Sustentabilidade seletiva e a vitrine quebrada

Neste imbróglio, soma-se ainda o movimento recente de algumas dessas marcas tentarem alinhar suas imagens à agenda ESG — sustentabilidade, ética e transparência. No entanto, segundo Elaini, a lógica do mercado de luxo permanece atrelada à escassez e ao status. “Falar em consumo consciente e ético tem sido uma desafio em termos de coerência”.

Mais do que uma denúncia informal, a estratégia de exposição adotada pela China transforma a vitrine do luxo em campo simbólico de disputa.

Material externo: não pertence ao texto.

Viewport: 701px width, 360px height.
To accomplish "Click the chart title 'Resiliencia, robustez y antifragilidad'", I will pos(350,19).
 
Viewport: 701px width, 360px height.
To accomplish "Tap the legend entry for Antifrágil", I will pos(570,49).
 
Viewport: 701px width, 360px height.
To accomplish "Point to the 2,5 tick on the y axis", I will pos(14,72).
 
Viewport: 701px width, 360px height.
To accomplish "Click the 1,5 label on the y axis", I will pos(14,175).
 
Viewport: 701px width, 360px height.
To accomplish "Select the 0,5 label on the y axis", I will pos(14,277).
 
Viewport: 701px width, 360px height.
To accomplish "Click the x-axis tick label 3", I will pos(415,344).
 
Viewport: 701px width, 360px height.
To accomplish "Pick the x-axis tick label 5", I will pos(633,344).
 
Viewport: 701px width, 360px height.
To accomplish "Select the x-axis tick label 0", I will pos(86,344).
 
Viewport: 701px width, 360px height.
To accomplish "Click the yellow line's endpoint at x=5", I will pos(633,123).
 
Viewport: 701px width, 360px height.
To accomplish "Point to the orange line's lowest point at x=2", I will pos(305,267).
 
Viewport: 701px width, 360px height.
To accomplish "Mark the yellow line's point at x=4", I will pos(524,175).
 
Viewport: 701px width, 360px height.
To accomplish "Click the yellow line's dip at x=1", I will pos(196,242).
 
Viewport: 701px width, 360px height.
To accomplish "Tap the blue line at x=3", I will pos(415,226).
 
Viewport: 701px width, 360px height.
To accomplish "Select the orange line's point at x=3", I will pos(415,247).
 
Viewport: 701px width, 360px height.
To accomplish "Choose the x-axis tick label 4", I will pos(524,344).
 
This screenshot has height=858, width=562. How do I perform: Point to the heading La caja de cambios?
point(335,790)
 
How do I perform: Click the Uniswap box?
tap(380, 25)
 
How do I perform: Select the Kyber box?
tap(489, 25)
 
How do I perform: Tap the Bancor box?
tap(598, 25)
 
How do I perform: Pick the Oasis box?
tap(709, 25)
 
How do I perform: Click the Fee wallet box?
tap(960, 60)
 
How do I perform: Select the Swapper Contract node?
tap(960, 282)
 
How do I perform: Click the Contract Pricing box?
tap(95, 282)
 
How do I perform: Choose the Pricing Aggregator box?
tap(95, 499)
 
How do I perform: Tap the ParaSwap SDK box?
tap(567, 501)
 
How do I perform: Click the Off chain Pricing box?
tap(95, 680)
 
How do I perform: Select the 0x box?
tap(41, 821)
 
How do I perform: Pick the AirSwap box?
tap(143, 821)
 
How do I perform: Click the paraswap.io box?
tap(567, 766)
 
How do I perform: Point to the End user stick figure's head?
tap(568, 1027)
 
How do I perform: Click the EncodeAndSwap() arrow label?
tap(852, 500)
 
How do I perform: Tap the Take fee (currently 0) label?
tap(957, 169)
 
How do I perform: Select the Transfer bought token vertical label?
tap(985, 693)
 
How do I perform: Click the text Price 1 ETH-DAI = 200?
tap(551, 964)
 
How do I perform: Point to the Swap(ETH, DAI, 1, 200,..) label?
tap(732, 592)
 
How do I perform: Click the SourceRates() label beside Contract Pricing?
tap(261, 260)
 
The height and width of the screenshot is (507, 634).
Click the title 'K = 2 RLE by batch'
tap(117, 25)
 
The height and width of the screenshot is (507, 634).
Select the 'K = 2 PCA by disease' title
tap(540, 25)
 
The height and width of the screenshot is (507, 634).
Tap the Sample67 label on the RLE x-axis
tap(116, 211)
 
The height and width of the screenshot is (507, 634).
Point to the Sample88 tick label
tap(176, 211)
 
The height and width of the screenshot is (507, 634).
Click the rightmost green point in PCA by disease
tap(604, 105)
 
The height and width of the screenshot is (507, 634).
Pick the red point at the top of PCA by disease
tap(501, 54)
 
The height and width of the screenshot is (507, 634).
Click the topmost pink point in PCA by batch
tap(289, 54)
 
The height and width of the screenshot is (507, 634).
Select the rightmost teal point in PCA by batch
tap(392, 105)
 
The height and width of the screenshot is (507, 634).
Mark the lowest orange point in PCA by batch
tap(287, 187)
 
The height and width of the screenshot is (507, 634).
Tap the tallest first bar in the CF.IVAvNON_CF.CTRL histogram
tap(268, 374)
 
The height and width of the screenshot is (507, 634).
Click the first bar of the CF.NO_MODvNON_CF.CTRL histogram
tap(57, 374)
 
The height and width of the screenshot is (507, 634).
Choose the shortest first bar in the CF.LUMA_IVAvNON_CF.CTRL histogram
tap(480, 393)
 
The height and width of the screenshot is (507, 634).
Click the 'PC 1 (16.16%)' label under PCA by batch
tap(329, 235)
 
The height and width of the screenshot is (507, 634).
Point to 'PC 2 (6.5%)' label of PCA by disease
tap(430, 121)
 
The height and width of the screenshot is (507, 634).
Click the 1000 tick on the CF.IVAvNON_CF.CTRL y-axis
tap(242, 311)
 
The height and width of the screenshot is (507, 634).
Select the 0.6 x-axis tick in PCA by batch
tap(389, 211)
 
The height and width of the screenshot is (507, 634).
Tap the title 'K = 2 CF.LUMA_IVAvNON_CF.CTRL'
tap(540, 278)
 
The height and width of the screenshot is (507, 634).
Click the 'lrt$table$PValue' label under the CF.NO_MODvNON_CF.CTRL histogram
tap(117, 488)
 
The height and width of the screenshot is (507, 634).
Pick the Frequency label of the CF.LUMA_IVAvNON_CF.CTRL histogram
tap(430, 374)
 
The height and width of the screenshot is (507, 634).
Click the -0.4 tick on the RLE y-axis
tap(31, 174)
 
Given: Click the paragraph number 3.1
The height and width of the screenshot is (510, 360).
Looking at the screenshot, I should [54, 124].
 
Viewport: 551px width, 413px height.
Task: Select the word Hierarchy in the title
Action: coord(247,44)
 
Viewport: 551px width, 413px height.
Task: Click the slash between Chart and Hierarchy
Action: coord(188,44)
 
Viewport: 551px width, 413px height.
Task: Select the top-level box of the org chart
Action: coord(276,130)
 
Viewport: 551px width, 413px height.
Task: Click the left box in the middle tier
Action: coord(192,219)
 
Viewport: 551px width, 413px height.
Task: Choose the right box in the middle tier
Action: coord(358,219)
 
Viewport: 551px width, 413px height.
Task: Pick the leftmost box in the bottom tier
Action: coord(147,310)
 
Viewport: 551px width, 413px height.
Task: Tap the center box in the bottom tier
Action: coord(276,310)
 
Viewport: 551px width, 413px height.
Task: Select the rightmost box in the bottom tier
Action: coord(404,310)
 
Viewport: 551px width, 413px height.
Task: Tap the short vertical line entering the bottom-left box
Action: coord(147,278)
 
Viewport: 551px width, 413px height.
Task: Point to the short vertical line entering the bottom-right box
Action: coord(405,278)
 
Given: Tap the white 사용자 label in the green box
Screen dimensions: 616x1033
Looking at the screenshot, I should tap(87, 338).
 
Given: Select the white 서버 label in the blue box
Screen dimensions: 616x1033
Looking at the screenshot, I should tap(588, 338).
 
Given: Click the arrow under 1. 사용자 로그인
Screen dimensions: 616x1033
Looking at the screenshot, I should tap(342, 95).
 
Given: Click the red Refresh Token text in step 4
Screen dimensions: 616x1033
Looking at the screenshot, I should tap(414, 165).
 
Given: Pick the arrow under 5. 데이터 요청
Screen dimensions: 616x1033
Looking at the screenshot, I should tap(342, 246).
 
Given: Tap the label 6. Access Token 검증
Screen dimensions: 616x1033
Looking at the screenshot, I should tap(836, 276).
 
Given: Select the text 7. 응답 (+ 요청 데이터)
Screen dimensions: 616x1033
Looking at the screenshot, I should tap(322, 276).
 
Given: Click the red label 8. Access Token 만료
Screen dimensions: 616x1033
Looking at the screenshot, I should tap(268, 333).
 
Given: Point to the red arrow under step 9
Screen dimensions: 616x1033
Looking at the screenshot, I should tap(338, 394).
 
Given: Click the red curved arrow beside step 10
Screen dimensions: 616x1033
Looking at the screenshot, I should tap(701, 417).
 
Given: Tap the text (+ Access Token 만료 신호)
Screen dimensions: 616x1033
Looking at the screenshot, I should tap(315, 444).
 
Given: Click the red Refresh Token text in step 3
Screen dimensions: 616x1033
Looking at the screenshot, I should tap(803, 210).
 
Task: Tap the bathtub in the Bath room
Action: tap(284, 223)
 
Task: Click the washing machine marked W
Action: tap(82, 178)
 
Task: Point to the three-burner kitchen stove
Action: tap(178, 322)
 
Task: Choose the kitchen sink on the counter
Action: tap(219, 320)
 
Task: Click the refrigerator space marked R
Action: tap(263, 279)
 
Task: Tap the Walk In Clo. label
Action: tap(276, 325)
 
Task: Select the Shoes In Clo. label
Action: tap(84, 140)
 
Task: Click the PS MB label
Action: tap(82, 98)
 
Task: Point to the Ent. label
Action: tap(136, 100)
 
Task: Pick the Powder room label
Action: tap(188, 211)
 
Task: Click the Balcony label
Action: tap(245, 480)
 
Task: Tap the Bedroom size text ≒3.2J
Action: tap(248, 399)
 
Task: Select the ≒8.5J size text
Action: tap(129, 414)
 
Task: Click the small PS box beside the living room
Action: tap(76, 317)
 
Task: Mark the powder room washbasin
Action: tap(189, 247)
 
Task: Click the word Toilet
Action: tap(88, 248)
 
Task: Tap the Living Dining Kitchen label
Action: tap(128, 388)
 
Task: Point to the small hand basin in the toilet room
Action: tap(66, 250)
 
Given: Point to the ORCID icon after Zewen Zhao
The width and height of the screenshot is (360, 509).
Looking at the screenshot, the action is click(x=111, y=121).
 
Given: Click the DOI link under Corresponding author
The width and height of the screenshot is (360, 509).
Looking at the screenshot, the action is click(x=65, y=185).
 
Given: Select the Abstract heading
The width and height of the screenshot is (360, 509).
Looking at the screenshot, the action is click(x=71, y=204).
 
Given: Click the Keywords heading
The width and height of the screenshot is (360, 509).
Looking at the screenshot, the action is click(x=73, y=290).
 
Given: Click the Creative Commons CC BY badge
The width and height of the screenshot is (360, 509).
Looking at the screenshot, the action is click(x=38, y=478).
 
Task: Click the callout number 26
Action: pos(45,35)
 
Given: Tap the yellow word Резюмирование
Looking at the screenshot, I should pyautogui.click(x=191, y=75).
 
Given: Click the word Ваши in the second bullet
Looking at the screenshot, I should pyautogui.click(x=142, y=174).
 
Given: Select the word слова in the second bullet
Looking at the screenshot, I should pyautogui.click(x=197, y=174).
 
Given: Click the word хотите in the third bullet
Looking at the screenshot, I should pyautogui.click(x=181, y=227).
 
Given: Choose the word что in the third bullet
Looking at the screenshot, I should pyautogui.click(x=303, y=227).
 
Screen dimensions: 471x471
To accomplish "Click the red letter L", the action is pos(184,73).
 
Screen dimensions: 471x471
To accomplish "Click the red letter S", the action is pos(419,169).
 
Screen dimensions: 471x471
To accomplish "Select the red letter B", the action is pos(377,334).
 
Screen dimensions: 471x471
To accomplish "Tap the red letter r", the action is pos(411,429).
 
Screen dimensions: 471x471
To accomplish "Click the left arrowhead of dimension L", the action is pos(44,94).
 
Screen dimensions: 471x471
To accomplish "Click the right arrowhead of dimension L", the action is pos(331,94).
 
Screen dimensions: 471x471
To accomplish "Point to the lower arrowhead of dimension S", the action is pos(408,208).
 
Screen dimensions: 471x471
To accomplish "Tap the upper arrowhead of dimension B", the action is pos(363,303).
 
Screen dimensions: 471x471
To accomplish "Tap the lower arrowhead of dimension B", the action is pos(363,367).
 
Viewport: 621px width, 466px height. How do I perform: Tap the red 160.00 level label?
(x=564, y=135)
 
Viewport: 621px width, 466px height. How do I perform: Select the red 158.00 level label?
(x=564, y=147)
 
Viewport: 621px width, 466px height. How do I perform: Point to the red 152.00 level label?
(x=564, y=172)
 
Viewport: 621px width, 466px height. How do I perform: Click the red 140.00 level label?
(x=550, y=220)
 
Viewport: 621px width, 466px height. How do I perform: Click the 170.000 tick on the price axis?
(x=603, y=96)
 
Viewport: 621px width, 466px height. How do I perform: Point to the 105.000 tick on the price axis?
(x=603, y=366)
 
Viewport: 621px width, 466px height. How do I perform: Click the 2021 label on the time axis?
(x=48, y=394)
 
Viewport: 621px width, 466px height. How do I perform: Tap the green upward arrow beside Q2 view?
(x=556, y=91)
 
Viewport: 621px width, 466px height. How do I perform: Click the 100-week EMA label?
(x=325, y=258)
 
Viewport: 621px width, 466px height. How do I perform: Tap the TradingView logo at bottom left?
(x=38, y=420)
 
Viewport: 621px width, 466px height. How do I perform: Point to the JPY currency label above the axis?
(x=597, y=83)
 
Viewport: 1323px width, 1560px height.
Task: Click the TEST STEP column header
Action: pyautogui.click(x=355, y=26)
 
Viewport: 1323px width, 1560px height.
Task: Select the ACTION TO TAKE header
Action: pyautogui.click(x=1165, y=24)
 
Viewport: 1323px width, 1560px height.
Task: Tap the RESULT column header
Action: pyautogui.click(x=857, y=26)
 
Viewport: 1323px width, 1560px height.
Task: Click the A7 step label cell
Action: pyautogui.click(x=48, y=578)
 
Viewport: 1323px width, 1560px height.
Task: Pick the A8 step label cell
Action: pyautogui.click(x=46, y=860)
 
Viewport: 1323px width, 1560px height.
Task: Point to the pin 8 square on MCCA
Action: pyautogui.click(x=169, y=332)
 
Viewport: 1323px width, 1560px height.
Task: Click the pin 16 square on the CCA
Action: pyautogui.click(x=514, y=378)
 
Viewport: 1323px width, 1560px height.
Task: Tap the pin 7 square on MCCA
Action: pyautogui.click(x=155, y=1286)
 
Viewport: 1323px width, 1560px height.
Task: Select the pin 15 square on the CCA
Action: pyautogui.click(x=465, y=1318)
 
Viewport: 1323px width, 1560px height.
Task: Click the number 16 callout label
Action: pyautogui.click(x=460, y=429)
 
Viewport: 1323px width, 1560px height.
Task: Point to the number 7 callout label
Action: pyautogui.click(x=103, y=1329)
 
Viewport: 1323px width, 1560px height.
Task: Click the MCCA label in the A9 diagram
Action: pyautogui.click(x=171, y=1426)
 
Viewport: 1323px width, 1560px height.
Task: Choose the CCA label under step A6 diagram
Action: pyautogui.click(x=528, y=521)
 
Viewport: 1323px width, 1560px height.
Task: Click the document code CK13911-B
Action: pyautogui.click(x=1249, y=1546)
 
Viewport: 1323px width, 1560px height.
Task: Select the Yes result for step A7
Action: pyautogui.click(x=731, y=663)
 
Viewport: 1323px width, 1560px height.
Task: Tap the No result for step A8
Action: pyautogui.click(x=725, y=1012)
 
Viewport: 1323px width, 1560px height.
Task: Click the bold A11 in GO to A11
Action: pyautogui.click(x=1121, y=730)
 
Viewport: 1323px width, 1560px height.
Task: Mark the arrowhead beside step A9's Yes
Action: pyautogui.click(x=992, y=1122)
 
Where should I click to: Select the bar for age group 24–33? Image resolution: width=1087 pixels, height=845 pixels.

Com isso, a revelação de que os mesmos produtos que sustentam esse status social são fabricados em larga escala na China fragiliza esse discurso e gera ruído entre consumidores atentos. “Isso evidencia a contradição entre agendas políticas e econômicas especialmente dos EUA, que antes não tiveram de lidar com este tipo de situação”.

Em tempos de guerra econômica, fake news e exposições calculadas, a vitrine do luxo ocidental se torna menos reluzente. A China, sem violar formalmente as regras, passou a jogar com a exposição — e, ao fazer isso, revela que o império da exclusividade repousa sobre bases menos sólidas do que se imaginava.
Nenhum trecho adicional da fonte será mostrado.